Cominak uranium mine closes in NigerPublished by MAC on 2021-05-31
The risk of radioactive pollution in one of Africa's largest uranium mines.
Akouta Mining Company (Cominak) has operated since 1978 the Akouta, Akola and Ebba deposits located in the Agadez region and produced approximately 75,000 tonnes of uranium from 1978 to the end of 2020. According to the World Nuclear Association, production from Niger's Somair and Cominak accounts for around 5% of world uranium output. Cominak also generated nearly twenty million tonnes of processing tailings that remain in open air.
Closing down such a viciously harmful project, without any guarentee of rehabilitation and waste clearance, is utterly unacceptable. It should incite major demonstrations by French civil society. But almost certainly won't ruffle one of the world's most irresponsible governments; one which continues to benefit from the ill-judged gains of primary imperialism.
April 2 2021
The effective closure of Cominak took place on March 31st, 2021, after 43 years of operations with a total production of 75,000 tonnes of uranium. Presented as one of the largest uranium mines in the world, with more than 200 km of galleries operating at a depth of 250 metres and equipped with an ore reprocessing plant, Cominak also generated nearly twenty million tonnes of processing tailings containing about 80% of the radioactivity that are stored in the open air. Hence the complexity, at least from an environmental point of view, of dismantling the uranium mine.
On March 13th, 2021 at a press briefing in Niamey, the capital of Niger, Cominak’s General Manager Moussa Souley guaranteed that the mine closure and redevelopment project, costing 95 billion CFA francs (nearly 145 million euros) and extending over a period of 15 years, will be carried out in accordance with national regulations and international recommendations on the subject. The project includes the restoration of the soil to its original state with the closure of surface holes, the dismantling of plant facilities and support workshops, and the reforestation of the mining area.

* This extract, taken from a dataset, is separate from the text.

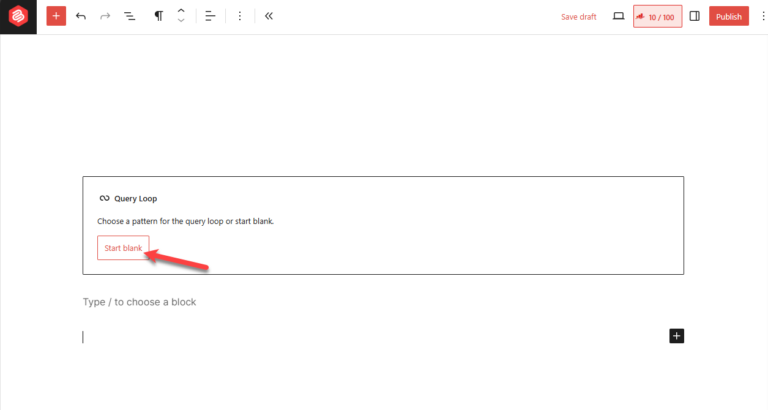Click the Publish button
Image resolution: width=768 pixels, height=410 pixels.
pos(729,17)
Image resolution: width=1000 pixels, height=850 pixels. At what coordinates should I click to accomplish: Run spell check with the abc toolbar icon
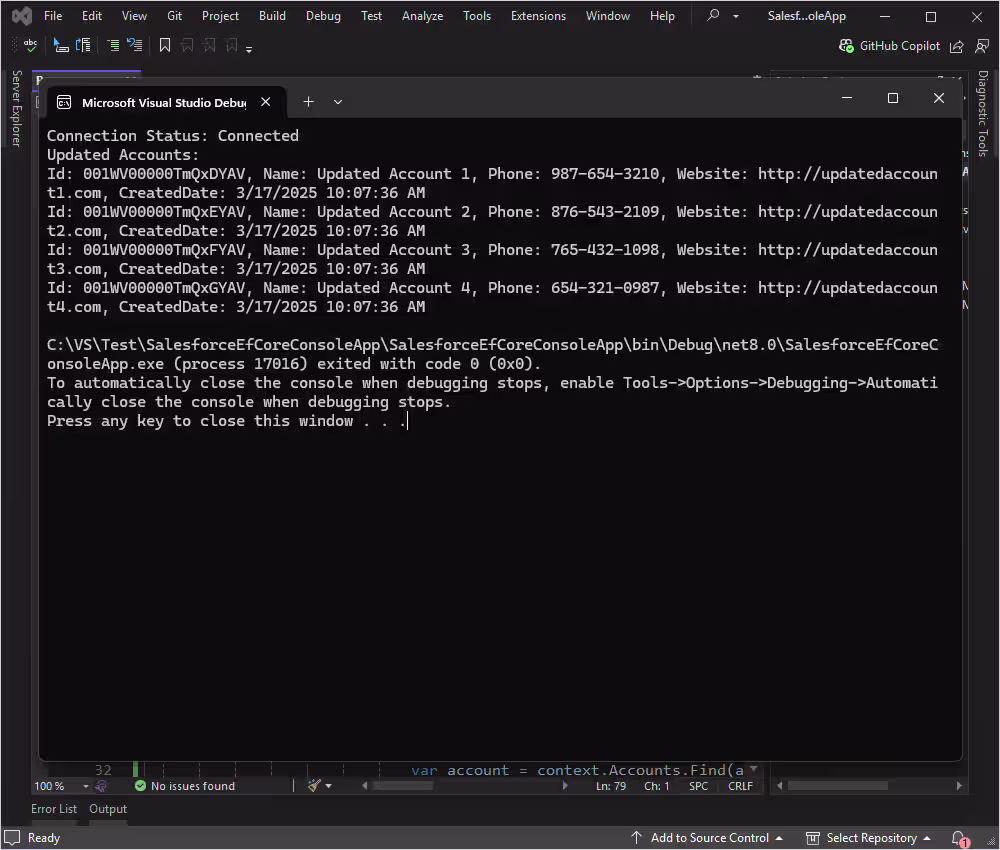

With regard to the radioactive waste stockpiles, the mining company will “build a sarcophagus. First, they will put in a layer of clay. Then, maybe, but it’s not even sure, they’ll put a layer of cement, which won’t stand the test of time and the weather,” explains Rahmar Ilatoufegh, from the coordination of civil society in Arlit.
According to Bruno Chareyron, the head of the laboratory of the Commission for Research and Independent Information on Radioactivity (Criirad), the populations of Akokan and Arlit are exposed to invisible radiation. “Uranium and some of its radioactive descendants emit radiation called gamma radiation, which is invisible, extremely powerful radiation that can penetrate lead and walls. As a result, uranium miners are constantly exposed to this radiation from which there is no protection, because even lead clothing does not stop it,” explains the expert.
The closure of Cominak also means that 600 employees and 700 subcontractors are unemployed and the company refuses to pay them compensation and long-term medical care. At the time of its closure, Cominak’s capital amounted to 3.5 billion CFA francs, i.e. approximately 5.3 million euros, whose shareholders were Orano Cycle (formerly Areva, 34% – French), Sopamin (31% – Nigerian), Ourd (25% – Japanese), Enusa (10% – Spanish).